Sometimes just the bare bones of a story sounds intriguing... this seems like such a story... take a snapshot of life in rural Ireland, a Franciscan nun and a yearning to find a life that makes a difference ... and you have

CALL OF THE LARK, A Memoir by Maura Mulligan



IN HER POWERFUL NEW MEMOIR, CALL OF THE LARK, MAURA MULLIGAN takes us behind the walls of a Franciscan convent in the 1960s and brings alive a nun's story that is both revealing and redemptive. But Call of the Lark is much more. It is also a chronicle of life in rural Ireland in the 1940s and 50s, a testament to the challenges of emigration to the United States, and a portrait of one woman's strength and determination to forge a fulfilling life.

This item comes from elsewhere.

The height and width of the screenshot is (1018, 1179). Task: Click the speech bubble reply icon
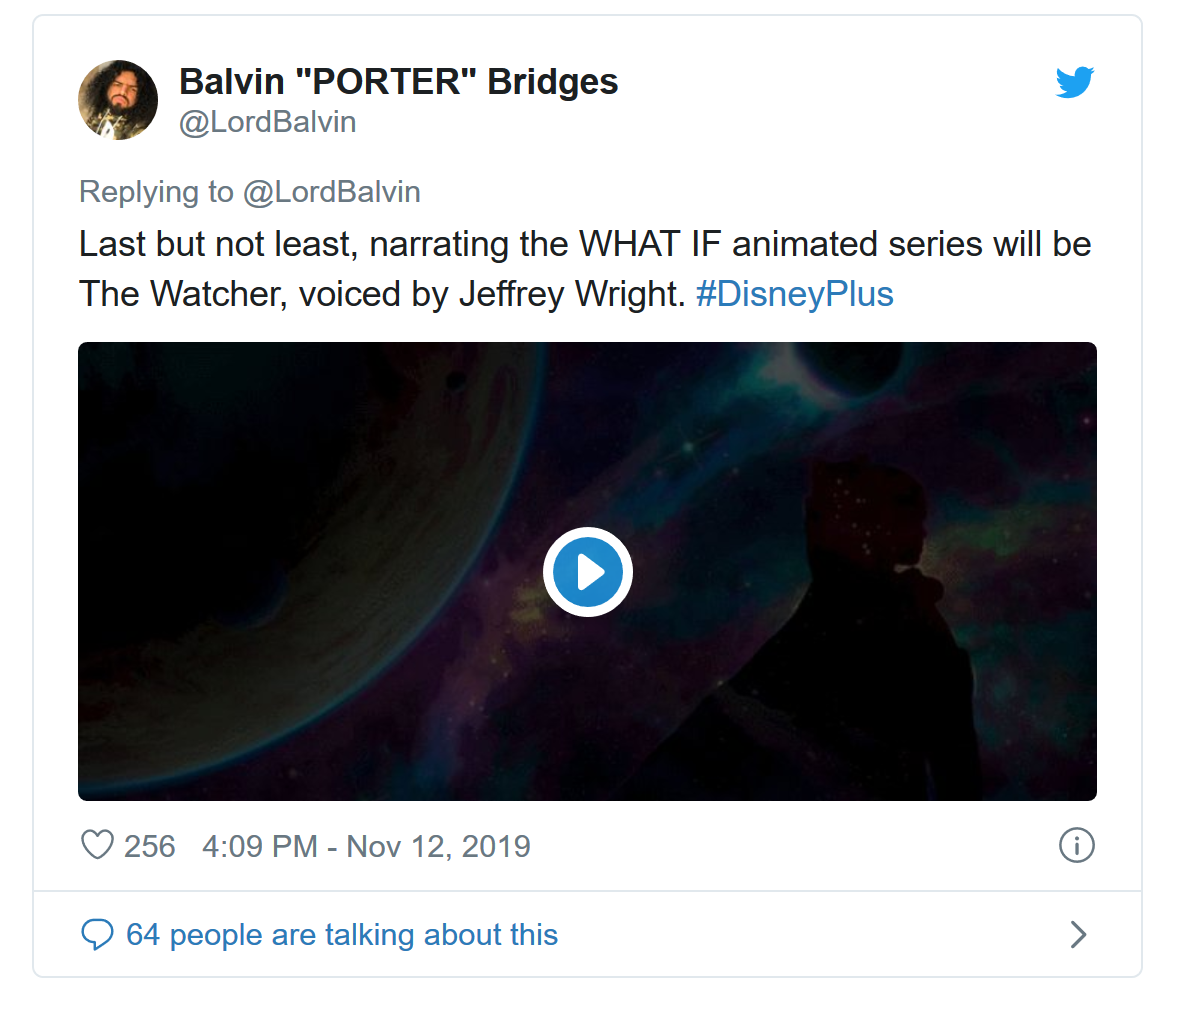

The author begins her story in a novitiate in Peekskill, New York, where she is a young postulant preparing for her marriage to Christ and reminiscing about her childhood on a rain-swept farm in County Mayo, where women smoke clay pipes at a wake, the donkey brings turf from the bog to keep the fire burning, and children dibble the spuds, pick blackberries, and dodge cane-wielding schoolmasters.

The night before she sails for America, young Maura, an accomplished step dancer, performs for the villagers who come to bid her farewell-the women all taking a turn at the butter churn as they arrive, a tradition believed to bestow good fortune.